- [Exercise goal] The lines from the one containing "Task: Select the Conormacpicks username" through the last one in the data: please copy those exactly, and only those, without the pictures.

Saved entries:
▼

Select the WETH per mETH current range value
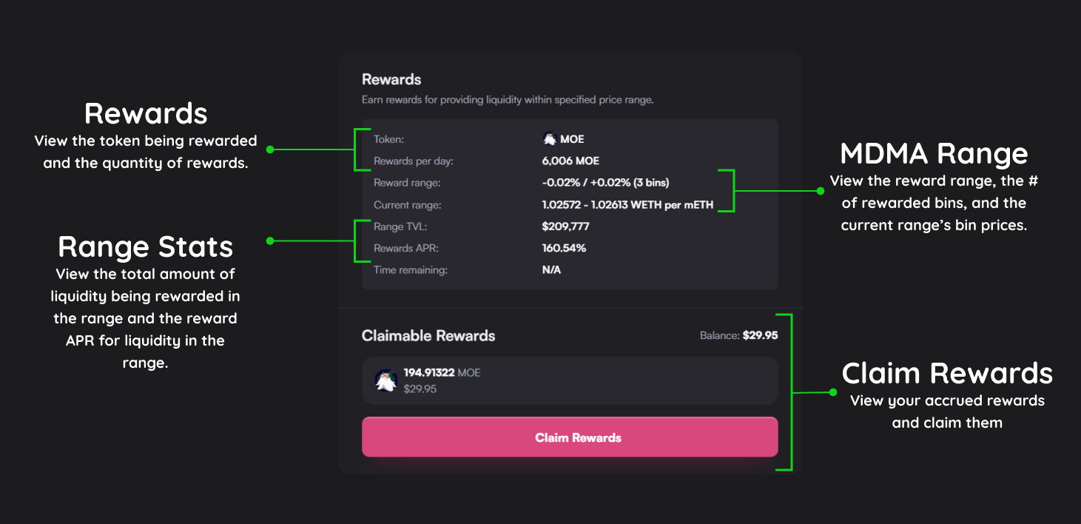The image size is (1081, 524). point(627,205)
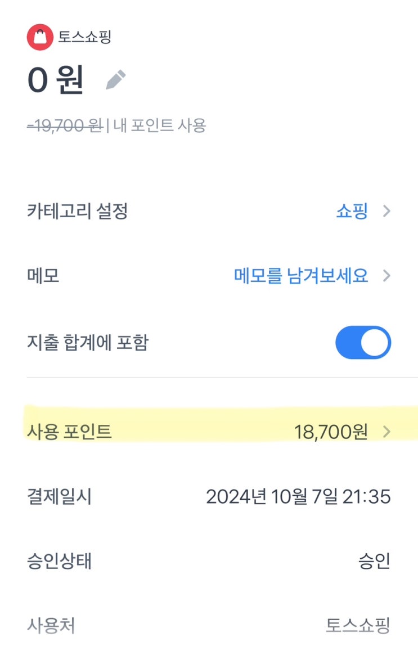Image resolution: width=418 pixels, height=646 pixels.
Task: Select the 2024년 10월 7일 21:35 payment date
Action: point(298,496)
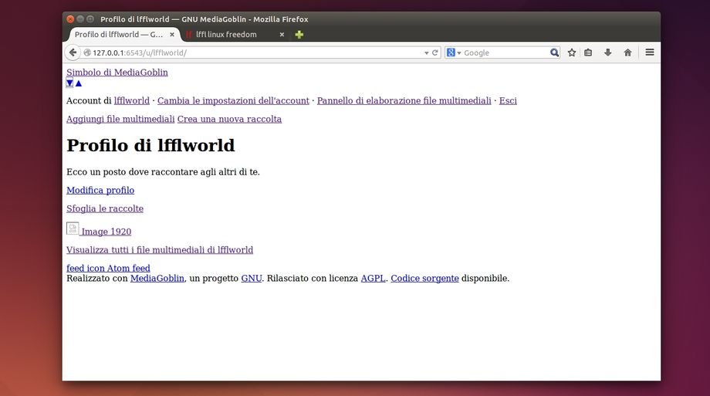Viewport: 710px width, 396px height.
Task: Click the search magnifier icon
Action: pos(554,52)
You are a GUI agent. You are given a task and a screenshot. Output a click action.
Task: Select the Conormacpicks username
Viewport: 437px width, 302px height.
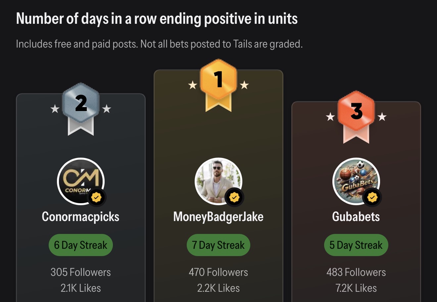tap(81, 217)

▲

- [Response to the exercise]
Task: Select the Conormacpicks username
Viewport: 437px width, 302px height.
tap(81, 217)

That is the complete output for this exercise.